→ **Records provided**
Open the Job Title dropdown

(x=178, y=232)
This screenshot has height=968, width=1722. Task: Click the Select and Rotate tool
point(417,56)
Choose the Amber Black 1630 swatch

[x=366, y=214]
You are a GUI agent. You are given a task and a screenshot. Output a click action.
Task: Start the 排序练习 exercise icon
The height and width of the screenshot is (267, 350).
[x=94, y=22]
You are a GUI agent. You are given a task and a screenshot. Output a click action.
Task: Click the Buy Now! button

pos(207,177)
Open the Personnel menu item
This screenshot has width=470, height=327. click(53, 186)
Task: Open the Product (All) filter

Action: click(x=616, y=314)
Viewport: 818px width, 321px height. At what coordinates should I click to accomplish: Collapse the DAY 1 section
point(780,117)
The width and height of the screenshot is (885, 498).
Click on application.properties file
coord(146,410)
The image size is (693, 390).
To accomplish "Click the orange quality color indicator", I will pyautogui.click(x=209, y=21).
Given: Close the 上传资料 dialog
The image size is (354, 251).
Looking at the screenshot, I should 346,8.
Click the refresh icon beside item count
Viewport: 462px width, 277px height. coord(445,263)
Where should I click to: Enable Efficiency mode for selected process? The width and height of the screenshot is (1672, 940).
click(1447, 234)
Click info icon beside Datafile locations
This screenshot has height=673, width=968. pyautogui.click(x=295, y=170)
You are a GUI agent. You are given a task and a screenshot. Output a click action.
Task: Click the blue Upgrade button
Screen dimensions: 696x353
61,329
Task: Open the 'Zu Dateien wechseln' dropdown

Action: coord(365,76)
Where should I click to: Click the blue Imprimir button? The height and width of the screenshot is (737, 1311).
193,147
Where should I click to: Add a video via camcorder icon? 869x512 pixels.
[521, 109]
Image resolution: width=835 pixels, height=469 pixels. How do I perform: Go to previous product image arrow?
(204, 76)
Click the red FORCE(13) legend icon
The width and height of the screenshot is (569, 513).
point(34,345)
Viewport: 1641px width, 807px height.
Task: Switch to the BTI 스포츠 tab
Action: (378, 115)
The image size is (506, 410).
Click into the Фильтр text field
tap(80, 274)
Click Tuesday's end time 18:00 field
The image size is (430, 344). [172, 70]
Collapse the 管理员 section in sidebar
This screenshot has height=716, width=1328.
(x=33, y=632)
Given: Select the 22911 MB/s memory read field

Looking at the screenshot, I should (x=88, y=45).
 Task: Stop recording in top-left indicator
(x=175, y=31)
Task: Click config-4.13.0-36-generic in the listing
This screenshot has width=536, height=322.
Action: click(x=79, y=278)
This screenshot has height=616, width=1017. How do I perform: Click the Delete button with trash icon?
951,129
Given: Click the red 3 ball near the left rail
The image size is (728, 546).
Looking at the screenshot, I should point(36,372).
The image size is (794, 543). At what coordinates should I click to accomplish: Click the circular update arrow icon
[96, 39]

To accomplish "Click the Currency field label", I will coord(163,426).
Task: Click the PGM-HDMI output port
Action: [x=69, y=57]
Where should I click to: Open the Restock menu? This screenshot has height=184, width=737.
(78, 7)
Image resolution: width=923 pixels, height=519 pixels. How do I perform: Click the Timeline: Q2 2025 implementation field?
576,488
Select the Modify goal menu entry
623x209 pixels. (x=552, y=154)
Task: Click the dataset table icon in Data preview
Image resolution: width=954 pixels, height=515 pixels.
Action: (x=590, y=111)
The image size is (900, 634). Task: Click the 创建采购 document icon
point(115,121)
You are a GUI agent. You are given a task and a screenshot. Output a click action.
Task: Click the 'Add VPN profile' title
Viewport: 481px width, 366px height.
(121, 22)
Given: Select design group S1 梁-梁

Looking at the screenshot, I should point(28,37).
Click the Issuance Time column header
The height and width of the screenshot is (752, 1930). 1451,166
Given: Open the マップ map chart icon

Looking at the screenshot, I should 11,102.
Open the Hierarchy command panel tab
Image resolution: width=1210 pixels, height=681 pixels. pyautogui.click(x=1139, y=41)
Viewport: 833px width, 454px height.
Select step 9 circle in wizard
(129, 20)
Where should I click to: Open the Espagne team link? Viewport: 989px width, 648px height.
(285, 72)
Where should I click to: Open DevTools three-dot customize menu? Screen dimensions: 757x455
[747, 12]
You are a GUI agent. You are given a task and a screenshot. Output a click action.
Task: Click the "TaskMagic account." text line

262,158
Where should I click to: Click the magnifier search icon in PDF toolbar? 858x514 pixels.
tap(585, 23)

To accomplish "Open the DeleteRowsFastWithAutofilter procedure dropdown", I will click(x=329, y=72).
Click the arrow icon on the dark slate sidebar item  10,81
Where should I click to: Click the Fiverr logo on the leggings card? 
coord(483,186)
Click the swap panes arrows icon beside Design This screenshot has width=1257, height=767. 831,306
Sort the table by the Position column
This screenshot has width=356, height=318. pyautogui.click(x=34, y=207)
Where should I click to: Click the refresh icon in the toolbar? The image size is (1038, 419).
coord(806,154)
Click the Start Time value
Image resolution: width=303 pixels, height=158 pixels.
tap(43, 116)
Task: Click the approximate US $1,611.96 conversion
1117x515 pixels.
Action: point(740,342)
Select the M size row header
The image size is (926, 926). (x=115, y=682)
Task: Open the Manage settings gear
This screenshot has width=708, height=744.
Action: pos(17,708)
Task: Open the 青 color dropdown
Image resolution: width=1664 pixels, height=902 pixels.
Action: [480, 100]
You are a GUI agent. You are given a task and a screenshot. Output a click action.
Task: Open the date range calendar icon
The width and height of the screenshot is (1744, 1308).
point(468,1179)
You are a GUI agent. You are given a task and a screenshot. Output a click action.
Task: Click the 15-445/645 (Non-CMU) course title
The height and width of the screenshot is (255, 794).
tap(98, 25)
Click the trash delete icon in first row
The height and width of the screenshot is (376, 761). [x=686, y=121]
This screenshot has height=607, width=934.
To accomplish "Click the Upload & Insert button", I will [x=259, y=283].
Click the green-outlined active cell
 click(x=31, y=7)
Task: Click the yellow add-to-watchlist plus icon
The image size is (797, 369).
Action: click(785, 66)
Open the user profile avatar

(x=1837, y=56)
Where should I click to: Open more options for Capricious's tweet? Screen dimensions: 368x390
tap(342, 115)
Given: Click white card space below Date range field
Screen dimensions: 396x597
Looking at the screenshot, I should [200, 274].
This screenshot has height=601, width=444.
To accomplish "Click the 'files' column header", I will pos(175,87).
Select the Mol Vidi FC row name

→ **Written instruction**
Reproduce all of the entries above, swapping "GUI agent" for "GUI assistant" and leaving everything else unchanged.

→ **Response to this task**
Open the Job Title dropdown

(x=178, y=232)
This screenshot has height=968, width=1722. Task: Click the Select and Rotate tool
point(417,56)
Choose the Amber Black 1630 swatch

[x=366, y=214]
You are a GUI assistant. You are given a task and a screenshot. Output a click action.
Task: Start the 排序练习 exercise icon
The height and width of the screenshot is (267, 350).
[x=94, y=22]
You are a GUI assistant. You are given a task and a screenshot. Output a click action.
Task: Click the Buy Now! button

pos(207,177)
Open the Personnel menu item
This screenshot has width=470, height=327. click(53, 186)
Task: Open the Product (All) filter

Action: click(x=616, y=314)
Viewport: 818px width, 321px height. At what coordinates should I click to accomplish: Collapse the DAY 1 section
point(780,117)
The width and height of the screenshot is (885, 498).
Click on application.properties file
coord(146,410)
The image size is (693, 390).
To accomplish "Click the orange quality color indicator", I will pyautogui.click(x=209, y=21).
Given: Close the 上传资料 dialog
The image size is (354, 251).
Looking at the screenshot, I should 346,8.
Click the refresh icon beside item count
Viewport: 462px width, 277px height. coord(445,263)
Where should I click to: Enable Efficiency mode for selected process? The width and height of the screenshot is (1672, 940).
click(1447, 234)
Click info icon beside Datafile locations
This screenshot has height=673, width=968. pyautogui.click(x=295, y=170)
You are a GUI assistant. You are given a task and a screenshot. Output a click action.
Task: Click the blue Upgrade button
Screen dimensions: 696x353
61,329
Task: Open the 'Zu Dateien wechseln' dropdown

Action: coord(365,76)
Where should I click to: Click the blue Imprimir button? The height and width of the screenshot is (737, 1311).
193,147
Where should I click to: Add a video via camcorder icon? 869x512 pixels.
[521, 109]
Image resolution: width=835 pixels, height=469 pixels. How do I perform: Go to previous product image arrow?
(204, 76)
Click the red FORCE(13) legend icon
The width and height of the screenshot is (569, 513).
point(34,345)
Viewport: 1641px width, 807px height.
Task: Switch to the BTI 스포츠 tab
Action: (378, 115)
The image size is (506, 410).
Click into the Фильтр text field
tap(80, 274)
Click Tuesday's end time 18:00 field
The image size is (430, 344). [172, 70]
Collapse the 管理员 section in sidebar
This screenshot has height=716, width=1328.
(x=33, y=632)
Given: Select the 22911 MB/s memory read field

Looking at the screenshot, I should (x=88, y=45).
 Task: Stop recording in top-left indicator
(x=175, y=31)
Task: Click config-4.13.0-36-generic in the listing
This screenshot has width=536, height=322.
Action: click(x=79, y=278)
This screenshot has height=616, width=1017. How do I perform: Click the Delete button with trash icon?
951,129
Given: Click the red 3 ball near the left rail
The image size is (728, 546).
Looking at the screenshot, I should point(36,372).
The image size is (794, 543). At what coordinates should I click to accomplish: Click the circular update arrow icon
[96, 39]

To accomplish "Click the Currency field label", I will coord(163,426).
Task: Click the PGM-HDMI output port
Action: [x=69, y=57]
Where should I click to: Open the Restock menu? This screenshot has height=184, width=737.
(78, 7)
Image resolution: width=923 pixels, height=519 pixels. How do I perform: Click the Timeline: Q2 2025 implementation field?
576,488
Select the Modify goal menu entry
623x209 pixels. (x=552, y=154)
Task: Click the dataset table icon in Data preview
Image resolution: width=954 pixels, height=515 pixels.
Action: (x=590, y=111)
The image size is (900, 634). Task: Click the 创建采购 document icon
point(115,121)
You are a GUI assistant. You are given a task and a screenshot. Output a click action.
Task: Click the 'Add VPN profile' title
Viewport: 481px width, 366px height.
(121, 22)
Given: Select design group S1 梁-梁

Looking at the screenshot, I should point(28,37).
Click the Issuance Time column header
The height and width of the screenshot is (752, 1930). 1451,166
Given: Open the マップ map chart icon

Looking at the screenshot, I should 11,102.
Open the Hierarchy command panel tab
Image resolution: width=1210 pixels, height=681 pixels. pyautogui.click(x=1139, y=41)
Viewport: 833px width, 454px height.
Select step 9 circle in wizard
(129, 20)
Where should I click to: Open the Espagne team link? Viewport: 989px width, 648px height.
(285, 72)
Where should I click to: Open DevTools three-dot customize menu? Screen dimensions: 757x455
[747, 12]
You are a GUI assistant. You are given a task and a screenshot. Output a click action.
Task: Click the "TaskMagic account." text line

262,158
Where should I click to: Click the magnifier search icon in PDF toolbar? 858x514 pixels.
tap(585, 23)

To accomplish "Open the DeleteRowsFastWithAutofilter procedure dropdown", I will click(x=329, y=72).
Click the arrow icon on the dark slate sidebar item  10,81
Where should I click to: Click the Fiverr logo on the leggings card? 
coord(483,186)
Click the swap panes arrows icon beside Design This screenshot has width=1257, height=767. 831,306
Sort the table by the Position column
This screenshot has width=356, height=318. pyautogui.click(x=34, y=207)
Where should I click to: Click the refresh icon in the toolbar? The image size is (1038, 419).
coord(806,154)
Click the Start Time value
Image resolution: width=303 pixels, height=158 pixels.
tap(43, 116)
Task: Click the approximate US $1,611.96 conversion
1117x515 pixels.
Action: point(740,342)
Select the M size row header
The image size is (926, 926). (x=115, y=682)
Task: Open the Manage settings gear
This screenshot has width=708, height=744.
Action: pos(17,708)
Task: Open the 青 color dropdown
Image resolution: width=1664 pixels, height=902 pixels.
Action: [480, 100]
You are a GUI assistant. You are given a task and a screenshot. Output a click action.
Task: Open the date range calendar icon
The width and height of the screenshot is (1744, 1308).
point(468,1179)
You are a GUI assistant. You are given a task and a screenshot. Output a click action.
Task: Click the 15-445/645 (Non-CMU) course title
The height and width of the screenshot is (255, 794).
tap(98, 25)
Click the trash delete icon in first row
The height and width of the screenshot is (376, 761). [x=686, y=121]
This screenshot has height=607, width=934.
To accomplish "Click the Upload & Insert button", I will [x=259, y=283].
Click the green-outlined active cell
 click(x=31, y=7)
Task: Click the yellow add-to-watchlist plus icon
The image size is (797, 369).
Action: click(785, 66)
Open the user profile avatar

(x=1837, y=56)
Where should I click to: Open more options for Capricious's tweet? Screen dimensions: 368x390
tap(342, 115)
Given: Click white card space below Date range field
Screen dimensions: 396x597
Looking at the screenshot, I should [200, 274].
This screenshot has height=601, width=444.
To accomplish "Click the 'files' column header", I will pos(175,87).
Select the Mol Vidi FC row name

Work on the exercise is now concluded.